Pointing listing for text and elements
=======

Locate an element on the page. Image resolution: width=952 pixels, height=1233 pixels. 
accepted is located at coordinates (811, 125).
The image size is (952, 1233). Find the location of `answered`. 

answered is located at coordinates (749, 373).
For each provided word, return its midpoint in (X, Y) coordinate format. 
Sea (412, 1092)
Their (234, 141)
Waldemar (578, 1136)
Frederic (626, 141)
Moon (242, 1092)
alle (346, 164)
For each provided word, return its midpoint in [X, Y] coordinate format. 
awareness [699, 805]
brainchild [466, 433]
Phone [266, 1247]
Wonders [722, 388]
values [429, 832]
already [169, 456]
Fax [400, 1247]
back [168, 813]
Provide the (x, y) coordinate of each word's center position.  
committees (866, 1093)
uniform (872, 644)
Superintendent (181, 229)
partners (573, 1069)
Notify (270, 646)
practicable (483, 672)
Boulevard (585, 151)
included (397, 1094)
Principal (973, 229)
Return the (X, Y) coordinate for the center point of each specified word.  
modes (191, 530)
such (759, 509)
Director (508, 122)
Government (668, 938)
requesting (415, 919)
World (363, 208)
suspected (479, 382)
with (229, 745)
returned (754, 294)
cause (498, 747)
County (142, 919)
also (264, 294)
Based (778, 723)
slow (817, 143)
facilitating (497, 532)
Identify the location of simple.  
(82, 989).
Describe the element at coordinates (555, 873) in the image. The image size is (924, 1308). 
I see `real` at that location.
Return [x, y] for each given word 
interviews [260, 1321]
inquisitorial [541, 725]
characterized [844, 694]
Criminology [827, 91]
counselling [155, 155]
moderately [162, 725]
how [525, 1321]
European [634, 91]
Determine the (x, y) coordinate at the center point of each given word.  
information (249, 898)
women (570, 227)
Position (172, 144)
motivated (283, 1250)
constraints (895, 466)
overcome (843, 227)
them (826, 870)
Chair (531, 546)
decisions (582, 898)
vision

=======

## Work instructions
Rewrite the listing, changing every "midpoint" to "central point" and leaving everything else unchanged.

## Output below
Locate an element on the page. Image resolution: width=952 pixels, height=1233 pixels. 
accepted is located at coordinates (811, 125).
The image size is (952, 1233). Find the location of `answered`. 

answered is located at coordinates (749, 373).
For each provided word, return its central point in (X, Y) coordinate format. 
Sea (412, 1092)
Their (234, 141)
Waldemar (578, 1136)
Frederic (626, 141)
Moon (242, 1092)
alle (346, 164)
For each provided word, return its central point in [X, Y] coordinate format. 
awareness [699, 805]
brainchild [466, 433]
Phone [266, 1247]
Wonders [722, 388]
values [429, 832]
already [169, 456]
Fax [400, 1247]
back [168, 813]
Provide the (x, y) coordinate of each word's center position.  
committees (866, 1093)
uniform (872, 644)
Superintendent (181, 229)
partners (573, 1069)
Notify (270, 646)
practicable (483, 672)
Boulevard (585, 151)
included (397, 1094)
Principal (973, 229)
Return the (X, Y) coordinate for the center point of each specified word.  
modes (191, 530)
such (759, 509)
Director (508, 122)
Government (668, 938)
requesting (415, 919)
World (363, 208)
suspected (479, 382)
with (229, 745)
returned (754, 294)
cause (498, 747)
County (142, 919)
also (264, 294)
Based (778, 723)
slow (817, 143)
facilitating (497, 532)
Identify the location of simple.  
(82, 989).
Describe the element at coordinates (555, 873) in the image. The image size is (924, 1308). 
I see `real` at that location.
Return [x, y] for each given word 
interviews [260, 1321]
inquisitorial [541, 725]
characterized [844, 694]
Criminology [827, 91]
counselling [155, 155]
moderately [162, 725]
how [525, 1321]
European [634, 91]
Determine the (x, y) coordinate at the center point of each given word.  
information (249, 898)
women (570, 227)
Position (172, 144)
motivated (283, 1250)
constraints (895, 466)
overcome (843, 227)
them (826, 870)
Chair (531, 546)
decisions (582, 898)
vision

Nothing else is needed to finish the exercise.